* [Aufgabenstellung]:
1. Prüfen Sie anhand des Forenthreads zum gerissenen Rahmen, ob die folgenden Aussagen zutreffen: (a) Am Ramones 2010 von FLO ist das Sattelrohr gerissen. (b) FLO kommt nur ein Rahmen aus dem Modelljahr 2010 in Frage. (c) Für FLO ist es zwingend, die Umrüstung auf 135x12 weiter nutzen zu können. Antworten Sie jeweils mit Ja oder Nein und zitieren Sie die entscheidenden Worte des Forenthreads wörtlich.
2. Übertragen Sie den folgenden Satz aus dem Forenthread zum gerissenen Rahmen ins Englische: „Habe nun bei Commencal und Shops wie CRC nach Ersatz gesucht, aber nur noch ein Bike in S gefunden.“

* [Vorliegender Textauszug]:
######
# Rahmen gerissen, irgendwo noch ein Ramones verfügbar?



## [FW] FLO (4. April 2014)

Hallo,
leider ist mir gestern an meinem Ramones 2010 das Sattelrohr gerissen. Habe nun bei Commencal und Shops wie CRC nach Ersatz gesucht, aber nur noch ein Bike in S gefunden. Gibt es zufällig irgendwo noch nen Rahmen oder Komplettbike in M?
Oder möchte zufällig jemand seins verkaufen?
Ride on!
Flo


----------



## tequesta (4. April 2014)

Solls unbedingt das 2010er Modell sein?


----------



## MTB-News.de




----------



## [FW] FLO (5. April 2014)

Ne, das Modelljahr wäre mir egal. 2010-2012? gabs glaube ich die wechselbaren Ausfallenden. Habe auf 135x12 umgerüstet und es wäre praktisch, das weiter nutzen zu können, ist aber kein Muss.
######
* [Datenauszug]:
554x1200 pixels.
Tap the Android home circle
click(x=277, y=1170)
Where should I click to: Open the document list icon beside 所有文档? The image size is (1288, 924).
######
* [Erwartete Antworten]:
1.
(a) Ja: „leider ist mir gestern an meinem Ramones 2010 das Sattelrohr gerissen“
(b) Nein: „Ne, das Modelljahr wäre mir egal.“
(c) Nein: „ist aber kein Muss“

2. I've now looked for a replacement at Commencal and at shops like CRC, but only found one bike left in size S.